# [TEXTE FOURNI]
Sanctions américaines contre le Soudan
L'Union africaine et la Ligue arabe, quel rôle au Soudan ? Les pressions
internationales se multiplient pour contraindre le gouvernement soudanais à
appliquer la résolution du Conseil de sécurité, votée le 30 août, et
prévoyant le déploiement d'une force de l'ONU, en remplacement des troupes
africaines. Le président américain George Bush a renforcé, le 13 octobre,
les sanctions contre Khartoum, par l'interdiction de toute transaction liée
aux activités pétrolières et pétrochimiques.
Le président en exercice de l'Union africaine, Denis Sassou N'Guesso, a
qualifié la situation au Darfour de «préoccupante», alors que le mandat des
soldats de l'UA a été prorogé jusqu'à fin 2006. Si, à Paris, des
personnalités médiatiques dénoncent ce qu'elles définissent déjà comme «le
1er génocide du XXIe siècle», des voix africaines, et non des moindres,
parlent d'«arabisation forcée au Darfour». Une lecture délibérément
ethniciste ?
La volonté de l'administration américaine de remodeler le Soudan ne date pas
de la crise du Darfour qui a éclaté en 2003. Elle remonte à la première
guerre du Golfe en 1991, le Soudan étant ciblé pour ses positions
pro-irakiennes et accusé de détenir des missiles irakiens de longue portée,
susceptibles d'atteindre Israël.
Une usine de lait en poudre infantile sera bombardée au lieu et place d'une
hypothétique fabrique d'armes chimiques. Ensuite, ce pays fut accusé
d'abriter des bases terroristes. Le blocage, en 1997, de tous les avoirs du
gouvernement soudanais aux Etats-Unis ne suffira pas à faire tomber le
régime. Nul n'ignore le prix payé en nombre de morts et de destructions par
l'Irak, simplement soupçonné de détenir d'introuvables armes de destruction
massive. Des morts, qui comme celles du Liban ou de la Palestine n'ont guère
ému certains procureurs du TPI, activant pour traduire en justice les
responsables soudanais.
Le prétexte invoqué aujourd'hui par les faucons de la Maison-Blanche pour
étendre leur influence est évidemment humanitaire. Un bilan de plus de deux
cent mille morts et de deux millions de réfugiés au Darfour interpelle, bien
sûr, toutes les consciences, à moins d'être aveugle. Pourtant, les énormes
enjeux stratégiques, pétroliers en particulier, dans ce pays, convient à une
lecture et des solutions de paix se préoccupant davantage de l'avenir et de
la résolution réelle des conflits.

# [CONSIGNES DE TRAVAIL]
1. D'après le texte fourni, à quelle date le président George Bush a-t-il renforcé les sanctions contre Khartoum ?
2. Pour chacune des affirmations suivantes, indiquez si elle concorde avec le texte fourni. Répondez par oui ou non, puis citez les mots du texte qui tranchent.
(a) La résolution du Conseil de sécurité a été votée le 30 août.
(b) Le mandat des soldats de l'UA a été prorogé jusqu'à fin 2007.
(c) La crise du Darfour a éclaté en 1991.
3. Dans le texte fourni, réécrivez plus brièvement le paragraphe qui commence par « La volonté de l'administration américaine ». Gardez ses faits principaux.
Le matériel présenté plus loin n'a aucun lien avec le texte fourni.

# [INFORMATIONS AFFICHÉES]
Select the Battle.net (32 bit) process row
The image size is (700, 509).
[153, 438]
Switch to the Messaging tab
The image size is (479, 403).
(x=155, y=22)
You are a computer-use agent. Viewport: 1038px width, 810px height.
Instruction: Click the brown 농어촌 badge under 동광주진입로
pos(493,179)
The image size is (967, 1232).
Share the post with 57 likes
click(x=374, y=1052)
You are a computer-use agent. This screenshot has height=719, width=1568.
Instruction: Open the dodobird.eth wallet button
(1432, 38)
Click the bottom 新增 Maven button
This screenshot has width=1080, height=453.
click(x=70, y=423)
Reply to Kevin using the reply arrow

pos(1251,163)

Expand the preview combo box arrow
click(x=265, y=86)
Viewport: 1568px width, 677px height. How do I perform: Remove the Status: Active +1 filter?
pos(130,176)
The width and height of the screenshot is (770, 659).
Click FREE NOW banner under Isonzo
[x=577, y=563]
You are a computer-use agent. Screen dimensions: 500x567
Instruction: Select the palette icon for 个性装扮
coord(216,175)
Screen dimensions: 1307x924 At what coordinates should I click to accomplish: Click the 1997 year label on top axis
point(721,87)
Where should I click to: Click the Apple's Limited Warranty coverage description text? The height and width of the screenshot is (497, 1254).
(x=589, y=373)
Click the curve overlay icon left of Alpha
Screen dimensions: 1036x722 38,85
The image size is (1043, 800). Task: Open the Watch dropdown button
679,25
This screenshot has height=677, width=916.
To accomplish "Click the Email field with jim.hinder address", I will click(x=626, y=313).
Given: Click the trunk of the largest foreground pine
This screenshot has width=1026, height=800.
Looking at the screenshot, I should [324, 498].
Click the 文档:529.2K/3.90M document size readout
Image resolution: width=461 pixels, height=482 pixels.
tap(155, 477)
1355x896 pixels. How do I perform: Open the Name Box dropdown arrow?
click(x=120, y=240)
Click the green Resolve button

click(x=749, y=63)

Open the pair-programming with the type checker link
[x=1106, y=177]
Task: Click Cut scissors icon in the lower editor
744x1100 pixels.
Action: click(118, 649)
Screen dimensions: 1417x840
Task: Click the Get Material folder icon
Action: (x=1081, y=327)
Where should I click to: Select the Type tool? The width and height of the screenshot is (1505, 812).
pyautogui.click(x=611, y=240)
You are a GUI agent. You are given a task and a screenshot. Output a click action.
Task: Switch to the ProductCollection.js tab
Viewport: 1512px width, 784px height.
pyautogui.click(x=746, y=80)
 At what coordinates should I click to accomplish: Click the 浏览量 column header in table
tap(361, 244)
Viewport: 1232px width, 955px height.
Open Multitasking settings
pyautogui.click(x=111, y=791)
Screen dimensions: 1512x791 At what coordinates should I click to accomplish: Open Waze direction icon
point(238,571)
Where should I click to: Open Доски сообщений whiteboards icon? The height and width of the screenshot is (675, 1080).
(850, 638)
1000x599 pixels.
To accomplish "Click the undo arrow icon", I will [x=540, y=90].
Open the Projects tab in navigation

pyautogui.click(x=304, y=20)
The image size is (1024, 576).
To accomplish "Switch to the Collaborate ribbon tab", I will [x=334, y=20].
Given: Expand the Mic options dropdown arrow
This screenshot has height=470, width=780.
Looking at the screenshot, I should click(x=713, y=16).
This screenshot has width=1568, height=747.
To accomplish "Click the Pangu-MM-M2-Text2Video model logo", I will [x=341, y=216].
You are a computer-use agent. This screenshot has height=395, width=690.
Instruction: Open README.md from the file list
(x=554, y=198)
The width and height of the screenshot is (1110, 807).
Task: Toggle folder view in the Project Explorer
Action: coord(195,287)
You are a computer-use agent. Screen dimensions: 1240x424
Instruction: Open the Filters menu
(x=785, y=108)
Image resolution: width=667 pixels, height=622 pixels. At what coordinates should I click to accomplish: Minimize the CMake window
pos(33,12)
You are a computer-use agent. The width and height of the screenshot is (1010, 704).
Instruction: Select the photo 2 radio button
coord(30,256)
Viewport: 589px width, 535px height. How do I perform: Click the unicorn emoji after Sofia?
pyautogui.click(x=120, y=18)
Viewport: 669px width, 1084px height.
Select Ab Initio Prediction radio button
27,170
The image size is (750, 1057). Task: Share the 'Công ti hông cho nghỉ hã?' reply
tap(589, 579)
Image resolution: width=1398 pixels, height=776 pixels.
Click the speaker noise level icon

# [RÉPONSES AUX CONSIGNES]
1. Le 13 octobre.

2.
(a) Oui : « votée le 30 août ».
(b) Non : « prorogé jusqu'à fin 2006 ».
(c) Non : « la crise du Darfour qui a éclaté en 2003 ».

3. La volonté américaine de remodeler le Soudan est antérieure à la crise du Darfour de 2003. Elle remonte à la première guerre du Golfe, en 1991. Le Soudan était alors visé pour ses positions pro-irakiennes et accusé de détenir des missiles irakiens de longue portée capables d'atteindre Israël.